→ TEXTAUSZUG:
━━━━━━━━

Landraub in Deutschland | radioFeature/ARD
Um was geht es?
Laut Marx begann der Kapitalismus, wie wir ihn heute kennen, mit der ursprünglichen Akkumulation, der gewaltsamen oder zumindest juristisch zweifelhaften Aneignung von Grund und Boden am dem Ende der Feudalzeit. Heute, einige Jahrhunderte später, treiben die durch Spekulation angeheizten Bodenpreise vor allem den Wohnungsmarkt in immer steilere Höhen. Aber auch vor landwirtschaftlich genutzten Ackerflächen macht der Ausverkauf durch überregionale und ausländische Investoren nicht Halt. Das ARD radiofeature berichtet über die Flucht des Kapitals in das Agrargeschäft und die sich daraus ergebenden Folgen für die Industrie.

━━━━━━━━

→ DATENSÄTZE:
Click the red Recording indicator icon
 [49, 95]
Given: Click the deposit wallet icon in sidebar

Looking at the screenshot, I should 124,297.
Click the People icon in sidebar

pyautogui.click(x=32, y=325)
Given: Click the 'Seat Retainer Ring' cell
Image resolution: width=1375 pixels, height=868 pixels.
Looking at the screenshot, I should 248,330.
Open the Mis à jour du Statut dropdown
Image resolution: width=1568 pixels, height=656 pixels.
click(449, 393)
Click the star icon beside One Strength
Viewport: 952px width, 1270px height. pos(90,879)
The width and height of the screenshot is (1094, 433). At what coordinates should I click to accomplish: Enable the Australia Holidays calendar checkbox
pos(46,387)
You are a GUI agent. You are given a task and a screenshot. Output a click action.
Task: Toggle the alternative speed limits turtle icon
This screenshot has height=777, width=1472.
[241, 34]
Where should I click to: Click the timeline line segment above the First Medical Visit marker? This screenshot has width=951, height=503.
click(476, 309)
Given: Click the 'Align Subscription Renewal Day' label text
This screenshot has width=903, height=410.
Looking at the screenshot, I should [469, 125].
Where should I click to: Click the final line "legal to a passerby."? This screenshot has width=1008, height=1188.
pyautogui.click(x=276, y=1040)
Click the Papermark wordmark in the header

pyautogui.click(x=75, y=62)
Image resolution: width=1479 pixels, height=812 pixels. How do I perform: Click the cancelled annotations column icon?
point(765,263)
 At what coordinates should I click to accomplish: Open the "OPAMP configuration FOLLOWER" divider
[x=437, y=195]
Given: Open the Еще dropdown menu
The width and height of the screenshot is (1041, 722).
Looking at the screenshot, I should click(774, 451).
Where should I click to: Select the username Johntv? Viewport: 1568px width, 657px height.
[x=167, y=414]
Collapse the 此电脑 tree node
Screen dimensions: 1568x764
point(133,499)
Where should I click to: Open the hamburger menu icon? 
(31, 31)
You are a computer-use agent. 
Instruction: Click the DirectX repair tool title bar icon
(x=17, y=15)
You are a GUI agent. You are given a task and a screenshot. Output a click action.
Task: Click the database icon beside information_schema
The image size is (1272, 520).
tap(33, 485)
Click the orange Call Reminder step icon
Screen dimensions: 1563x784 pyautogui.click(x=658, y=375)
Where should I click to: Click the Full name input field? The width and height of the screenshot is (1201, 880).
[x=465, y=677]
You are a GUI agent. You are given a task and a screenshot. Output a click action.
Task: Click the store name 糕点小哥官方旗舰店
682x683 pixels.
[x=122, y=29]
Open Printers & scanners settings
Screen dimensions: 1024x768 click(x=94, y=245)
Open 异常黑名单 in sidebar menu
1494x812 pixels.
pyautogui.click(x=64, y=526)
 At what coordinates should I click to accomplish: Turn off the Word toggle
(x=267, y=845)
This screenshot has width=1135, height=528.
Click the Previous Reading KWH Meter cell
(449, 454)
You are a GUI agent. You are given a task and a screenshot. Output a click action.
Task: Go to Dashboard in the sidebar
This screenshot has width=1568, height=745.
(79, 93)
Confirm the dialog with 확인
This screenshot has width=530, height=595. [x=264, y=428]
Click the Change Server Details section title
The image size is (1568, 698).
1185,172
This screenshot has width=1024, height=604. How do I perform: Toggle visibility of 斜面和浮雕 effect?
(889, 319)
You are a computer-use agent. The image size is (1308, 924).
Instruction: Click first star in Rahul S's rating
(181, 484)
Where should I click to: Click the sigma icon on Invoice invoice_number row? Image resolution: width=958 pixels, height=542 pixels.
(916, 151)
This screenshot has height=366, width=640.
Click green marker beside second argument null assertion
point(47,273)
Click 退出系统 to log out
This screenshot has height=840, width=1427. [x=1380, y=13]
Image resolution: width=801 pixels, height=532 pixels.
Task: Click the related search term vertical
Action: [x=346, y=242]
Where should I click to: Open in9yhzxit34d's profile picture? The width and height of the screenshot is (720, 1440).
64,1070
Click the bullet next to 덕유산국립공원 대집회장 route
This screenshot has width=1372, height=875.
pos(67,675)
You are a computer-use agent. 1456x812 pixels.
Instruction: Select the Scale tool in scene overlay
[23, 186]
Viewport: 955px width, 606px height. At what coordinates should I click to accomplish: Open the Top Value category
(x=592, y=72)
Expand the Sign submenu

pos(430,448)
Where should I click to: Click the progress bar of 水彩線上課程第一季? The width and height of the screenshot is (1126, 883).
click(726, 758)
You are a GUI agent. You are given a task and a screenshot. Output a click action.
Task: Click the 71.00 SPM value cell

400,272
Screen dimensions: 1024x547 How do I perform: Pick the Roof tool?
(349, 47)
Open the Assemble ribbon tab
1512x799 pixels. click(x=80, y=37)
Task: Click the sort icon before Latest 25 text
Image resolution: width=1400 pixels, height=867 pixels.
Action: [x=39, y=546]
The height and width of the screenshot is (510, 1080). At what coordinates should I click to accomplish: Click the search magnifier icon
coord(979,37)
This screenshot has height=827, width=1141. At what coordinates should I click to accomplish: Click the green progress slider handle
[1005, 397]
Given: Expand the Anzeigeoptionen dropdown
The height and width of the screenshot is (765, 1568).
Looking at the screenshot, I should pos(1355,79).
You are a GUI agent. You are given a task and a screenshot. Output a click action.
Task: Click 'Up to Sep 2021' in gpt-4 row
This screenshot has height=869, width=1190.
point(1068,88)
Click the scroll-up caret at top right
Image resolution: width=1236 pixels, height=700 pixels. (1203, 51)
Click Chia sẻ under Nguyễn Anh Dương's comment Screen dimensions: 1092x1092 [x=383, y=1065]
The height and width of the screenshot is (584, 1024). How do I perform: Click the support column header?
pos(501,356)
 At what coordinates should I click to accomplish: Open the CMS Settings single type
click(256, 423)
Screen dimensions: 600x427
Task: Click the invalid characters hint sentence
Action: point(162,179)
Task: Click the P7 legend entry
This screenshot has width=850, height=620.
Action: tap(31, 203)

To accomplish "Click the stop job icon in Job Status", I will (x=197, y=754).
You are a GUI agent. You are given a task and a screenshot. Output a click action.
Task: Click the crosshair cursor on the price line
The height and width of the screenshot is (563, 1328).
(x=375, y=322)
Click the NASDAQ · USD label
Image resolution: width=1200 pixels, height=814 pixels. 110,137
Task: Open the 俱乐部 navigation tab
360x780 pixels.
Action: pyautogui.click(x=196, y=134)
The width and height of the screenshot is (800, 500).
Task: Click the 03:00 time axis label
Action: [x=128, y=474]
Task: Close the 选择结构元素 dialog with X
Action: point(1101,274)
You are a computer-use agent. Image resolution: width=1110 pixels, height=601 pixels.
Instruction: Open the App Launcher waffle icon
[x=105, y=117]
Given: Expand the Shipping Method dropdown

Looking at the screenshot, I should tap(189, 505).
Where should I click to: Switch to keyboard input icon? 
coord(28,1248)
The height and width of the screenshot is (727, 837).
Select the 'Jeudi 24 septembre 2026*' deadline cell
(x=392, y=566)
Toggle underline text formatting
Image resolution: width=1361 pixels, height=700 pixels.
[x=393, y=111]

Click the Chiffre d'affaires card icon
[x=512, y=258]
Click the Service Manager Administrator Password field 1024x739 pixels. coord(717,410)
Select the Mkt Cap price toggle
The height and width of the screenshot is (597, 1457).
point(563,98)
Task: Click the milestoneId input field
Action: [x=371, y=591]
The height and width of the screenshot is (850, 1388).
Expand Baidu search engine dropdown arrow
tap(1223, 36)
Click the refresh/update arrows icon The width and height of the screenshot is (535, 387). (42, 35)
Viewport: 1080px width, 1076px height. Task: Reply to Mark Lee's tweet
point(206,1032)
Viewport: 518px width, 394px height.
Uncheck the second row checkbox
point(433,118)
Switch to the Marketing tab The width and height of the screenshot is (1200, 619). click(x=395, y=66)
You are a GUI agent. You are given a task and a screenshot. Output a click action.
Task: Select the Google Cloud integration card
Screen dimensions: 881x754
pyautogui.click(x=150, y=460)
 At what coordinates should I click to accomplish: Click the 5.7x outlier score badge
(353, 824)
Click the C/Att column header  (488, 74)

━━━━━━━━

→ ZU ERLEDIGENDE AUFGABEN:
• A. Womit begann laut Marx der Kapitalismus, wie wir ihn heute kennen, so der Text über den Landraub?
• B. Was treibt laut dem Text über den Landraub vor allem den Wohnungsmarkt in immer steilere Höhen? Erkläre es in ein bis drei Sätzen.
• C. Entnimm dem Text über den Landraub die Stelle von „Landraub in Deutschland“ bis „für die Industrie.“ ohne jede Änderung.

→ LÖSUNGEN:
• A. Mit der ursprünglichen Akkumulation, der gewaltsamen oder zumindest juristisch zweifelhaften Aneignung von Grund und Boden.

• B. Es sind die Bodenpreise, die durch Spekulation angeheizt werden. Sie treiben vor allem den Wohnungsmarkt immer weiter nach oben.

• C.
Landraub in Deutschland | radioFeature/ARD
Um was geht es?
Laut Marx begann der Kapitalismus, wie wir ihn heute kennen, mit der ursprünglichen Akkumulation, der gewaltsamen oder zumindest juristisch zweifelhaften Aneignung von Grund und Boden am dem Ende der Feudalzeit. Heute, einige Jahrhunderte später, treiben die durch Spekulation angeheizten Bodenpreise vor allem den Wohnungsmarkt in immer steilere Höhen. Aber auch vor landwirtschaftlich genutzten Ackerflächen macht der Ausverkauf durch überregionale und ausländische Investoren nicht Halt. Das ARD radiofeature berichtet über die Flucht des Kapitals in das Agrargeschäft und die sich daraus ergebenden Folgen für die Industrie.